Hmmmmm, why do you suppose we don't do it this way?????


----------



## MIfishslayer91 (Dec 24, 2013)

syonker said:


> Too bad the fish used on the patch doesn't match/resemble the fish that is being entered for consideration.
> 
> The 2021 Master Angler patch for my steelhead was a crappie.
> 
> View attachment 832752





Fishndude said:


> That has always seemed like a great, simple idea. Just have bins for the patch for each kind of fish. _*And have someone who is smart enough*_ to match them up with the actual awards being given out, _*correctly*_.
> 
> Hmmmmm, why do you suppose we don't do it this way?????


That would be cool but it would cost the state way, way more money to design and have like 50 different kinds patches made every year.


----------



## syonker (May 7, 2004)

What if you drop the year of issuance & just match the patch to the submitted specie?


----------



## Fishndude (Feb 22, 2003)

MIfishslayer91 said:


> That would be cool but it would cost the state way, way more money to design and have like 50 different kinds patches made every year.


They would need 1 patch for each type of gamefish they have Master Angler awards for. They could have 1000 patches made of each, and some species would last for years. Why would there be a need to order every patch every year?


----------



## MIfishslayer91 (Dec 24, 2013)

Fishndude said:


> They would need 1 patch for each type of gamefish they have Master Angler awards for.

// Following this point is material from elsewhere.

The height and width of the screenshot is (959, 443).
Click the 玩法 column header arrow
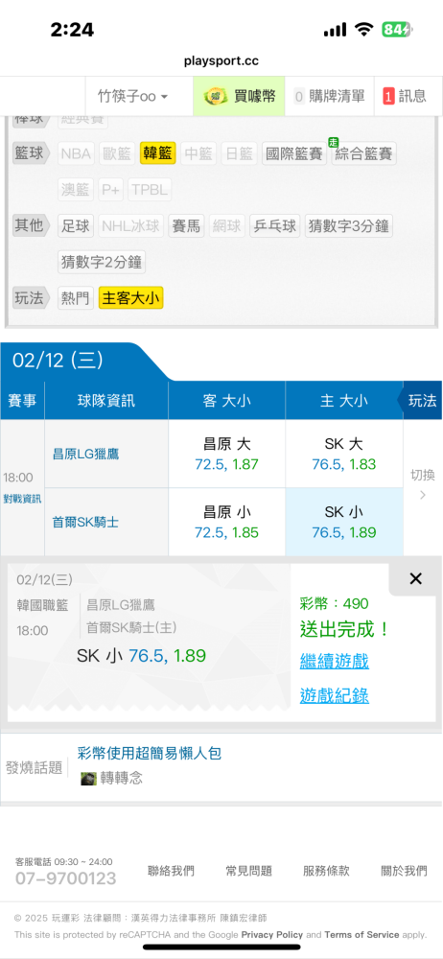[x=422, y=401]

They could have 1000 patches made of each, and some species would last for years. Why would there be a need to order every patch every year?


Because as they have it right now the year is on the patch. But like syonker said they could just drop the year date on them. Although if a bass fisherman or walleye fisherman tried to get a patch every year for their target species, but every year they sent them the same one, people might stop entering their fish. I’m sure there’s guys out there too that like collecting each years patch just like the successful deer patches for the year. I personally think it would be cool if they did it by species. It would be fun to see how many different species I could scratch off over my life, and getting all of them would be the ultimate grand slam for Michigan fishing. This topic would probably make for an interesting poll.


----------



## Fishndude (Feb 22, 2003)

I don't have any master angler patches, or awards. I've eaten some master angler fish, and I've let some go. Great memories.


----------



## RS1983 (Mar 16, 2009)

Fishndude said:


> I don't have any master angler patches, or awards. I've eaten some master angler fish, and I've let some go. Great memories.


I hear ya on that one. It used to be such a pain to submit a fish, especially under the catch and keep category because you had to find someone with a certified scale who would let you put a big old nasty fish on it.
I remember sleeping in the parking lot of D and R Sports in Kalamazoo with a fish that I had caught the night before so I could use their scale. What a PIA! I haven't done that since.

I encourage everyone to check out how easy it is to submit a fish now. This is their submission page. It only takes a couple minutes to fill out. All you need is your camera phone and a tape measure.



https://www2.dnr.state.mi.us/HarvestReg/Survey/15



It gives the DNR some good data about the fishery.


----------



## Bruce William (Feb 11, 2004)

So is this years patch a Coho Salmon?


----------



## BelieveX (May 5, 2020)

I guess no, the tail is wrong. More like a coho/king hybrid. 

Sent from my SM-G975U using Michigan Sportsman mobile app


----------



## BUGBOAT (Oct 25, 2005)

I think they should get rid of the patches and go with a sticker. Who puts patches on clothing anymore? Seems like a sticker would be cheaper to make and you could put them on your boat, trailer or truck.


----------



## Sternritter (5 mo ago)

BUGBOAT said:


> I think they should get rid of the patches and go with a sticker. Who puts patches on clothing anymore? Seems like a sticker would be cheaper to make and you could put them on your boat, trailer or truck.


Patches last longer, look cooler, and aren’t tacky like stickers on boats, trailers, or trucks.


----------



## salmon_slayer06 (Mar 19, 2006)

looks closer to a king. nice looking patch.


----------



## red wolf (Apr 1, 2014)

Buddy’s sons fish received fir Xmas surprise

master angler 2022 , Fin clip and 1st over 30lb

was happy for him this years patch was more of a close resemblance of a kingvs other fish


----------



## Fishndude (Feb 22, 2003)

I'll bet that Wahoo on the wall was a lot more fun to hold onto. lol. Both real nice fish.


----------



## salmon_slayer06 (Mar 19, 2006)

was that a replica who did the mount?


----------